◆ **Written problem**
Write the data below out again word for word, leaving out the pictures.

◆ **Records for this exercise**
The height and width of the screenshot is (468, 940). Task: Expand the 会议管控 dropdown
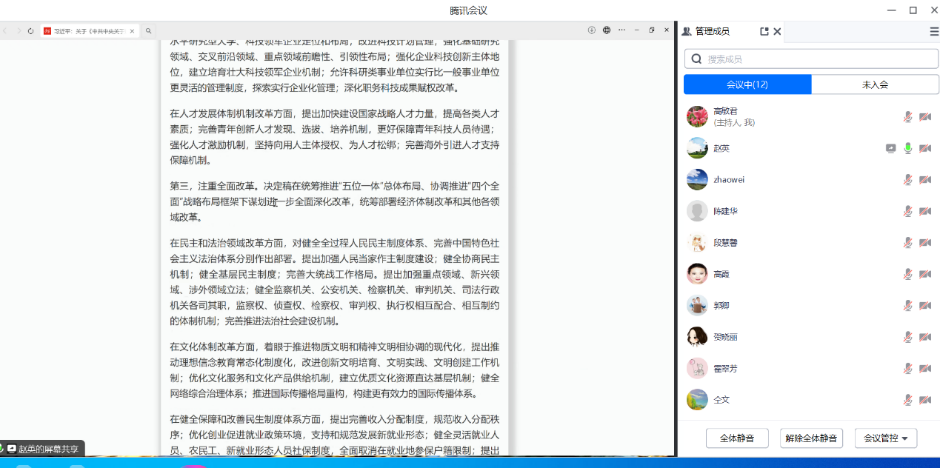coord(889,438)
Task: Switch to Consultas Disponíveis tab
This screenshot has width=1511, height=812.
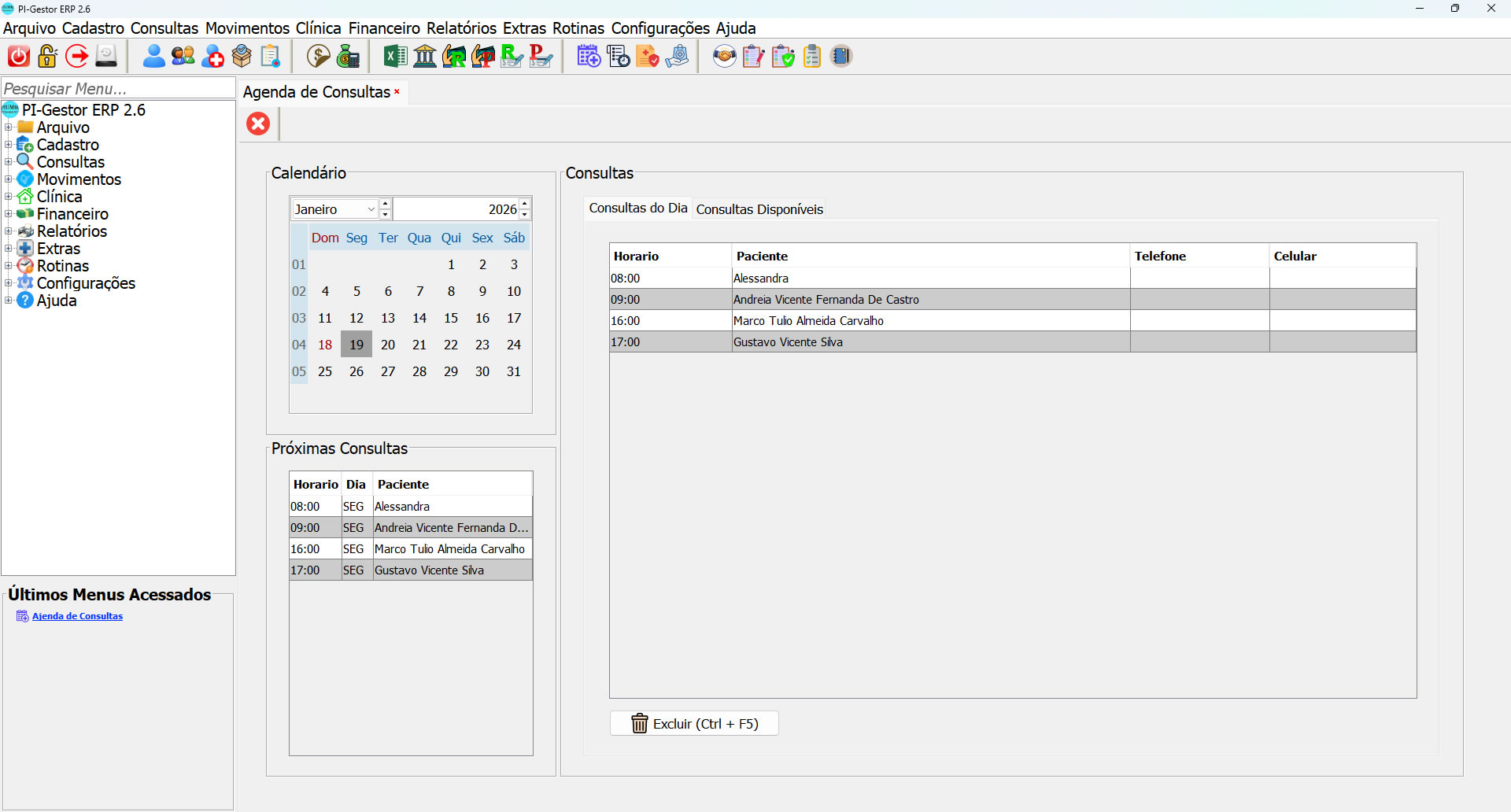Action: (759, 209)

◆ **Task response**
The height and width of the screenshot is (468, 940). Task: Expand the 会议管控 dropdown
coord(889,438)
Task: Switch to Consultas Disponíveis tab
This screenshot has width=1511, height=812.
Action: (759, 209)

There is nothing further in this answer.